The human brain is a vastly potent organ meant to do a small set of tasks, process & store input, and assign meaning to what is stored. That’s about it.
Whenever two phenomena in physical reality interact, and at least one of them happens to be our physical presence, the brain serves its purpose. It takes in the raw data, sorts it, stores it, then compares it to other storage to assign meaning. The interaction itself is innocent and lacks any meaning except what the brain assigns.
This happens so swiftly and automatically that we only notice it when the brain is unable to make the assignment from known data. Then, we “think” about the interaction and come up with meaning.
In all of this there is nothing wrong, or negative. It is simply what the brain does, and it is useful and fundamental to our survival. If we did not know that thirst meant we needed fluid we would die of dehydration in short order. There is nothing wrong with assigning meaning, it only goes off target when we assume that meaning means anything.
As we add meaning on top of meaning we build up the safety of an idea of what we are, but that is another post.

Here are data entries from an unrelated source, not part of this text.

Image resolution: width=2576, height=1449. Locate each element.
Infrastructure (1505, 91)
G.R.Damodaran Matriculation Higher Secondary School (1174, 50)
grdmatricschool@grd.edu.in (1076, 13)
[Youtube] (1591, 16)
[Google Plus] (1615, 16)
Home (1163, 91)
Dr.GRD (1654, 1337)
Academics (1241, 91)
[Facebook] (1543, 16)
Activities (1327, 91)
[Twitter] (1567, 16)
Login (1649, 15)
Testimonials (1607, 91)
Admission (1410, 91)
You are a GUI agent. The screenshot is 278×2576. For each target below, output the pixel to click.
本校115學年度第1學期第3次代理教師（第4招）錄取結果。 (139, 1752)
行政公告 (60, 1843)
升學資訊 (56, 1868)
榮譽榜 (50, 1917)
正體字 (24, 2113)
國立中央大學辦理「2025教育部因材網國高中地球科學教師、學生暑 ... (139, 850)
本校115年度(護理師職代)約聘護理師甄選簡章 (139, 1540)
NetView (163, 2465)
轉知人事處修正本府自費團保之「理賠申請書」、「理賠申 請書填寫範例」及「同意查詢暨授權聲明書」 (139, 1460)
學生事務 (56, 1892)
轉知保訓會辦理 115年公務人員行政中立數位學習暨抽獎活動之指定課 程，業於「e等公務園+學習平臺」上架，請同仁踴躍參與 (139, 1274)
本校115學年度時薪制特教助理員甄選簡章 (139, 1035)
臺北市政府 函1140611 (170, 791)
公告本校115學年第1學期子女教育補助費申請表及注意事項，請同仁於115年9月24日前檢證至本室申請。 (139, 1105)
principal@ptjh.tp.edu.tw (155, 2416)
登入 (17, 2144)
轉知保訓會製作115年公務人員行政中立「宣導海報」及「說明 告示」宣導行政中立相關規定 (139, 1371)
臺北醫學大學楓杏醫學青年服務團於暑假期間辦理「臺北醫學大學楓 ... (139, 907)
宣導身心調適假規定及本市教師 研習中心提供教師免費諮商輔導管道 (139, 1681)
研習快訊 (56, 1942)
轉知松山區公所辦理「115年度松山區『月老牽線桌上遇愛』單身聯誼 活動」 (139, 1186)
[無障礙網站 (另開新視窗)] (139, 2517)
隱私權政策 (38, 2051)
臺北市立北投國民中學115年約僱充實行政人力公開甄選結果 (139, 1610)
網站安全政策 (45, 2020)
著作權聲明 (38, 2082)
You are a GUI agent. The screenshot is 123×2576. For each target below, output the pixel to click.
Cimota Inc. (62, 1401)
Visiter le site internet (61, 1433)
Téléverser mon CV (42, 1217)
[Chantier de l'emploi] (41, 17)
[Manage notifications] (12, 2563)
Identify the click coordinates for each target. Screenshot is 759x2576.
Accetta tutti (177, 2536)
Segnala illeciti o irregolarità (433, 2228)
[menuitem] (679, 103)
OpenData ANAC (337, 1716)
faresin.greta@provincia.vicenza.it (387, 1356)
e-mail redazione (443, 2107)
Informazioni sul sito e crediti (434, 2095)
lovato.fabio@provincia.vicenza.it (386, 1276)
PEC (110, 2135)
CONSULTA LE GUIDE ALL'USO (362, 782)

The phenomena that occur, any phenomena, including what others do, and what we think in our heads, is innocent and pure until we add meaning to it. Until the meaning making machine does it work the phenomena is pure and without blame. The meaninglessness I refer to here is the lack of blame. It is the occurrence without interpretation. Pure knowledge of the event. Anything else is after-thought.
As humans, we race around and around in the world created by meaning, never seeing that the meaning is what we placed into the world. We make this place. We are accountable. And, even that is meaningless until we assign the meaning.
Moments of “realization” then are actually previous to realization and have been called awareness. Being aware is what we really are, and what is actually happening. What we make of that is just what we do. That is our function. And, it is innocent.
Ramana Maharshi says that the self-inquiry, “Who am I?” is the stick that stirs the fire of awareness of self, and is, in the end, itself consumed. We can see from the above why this is so. The very question, “Who am I?” begs for meaning. An answer. But, its pure looking goes ever deeper until eventually the question itself is beside the point. Once pure self is rested in, it is before meaning and has no need for meaning. All becomes meaningless and innocent, and un-separated. Until that time, we can stir our own fires with the stick of self-inquiry and occasionally get a taste for what we already are.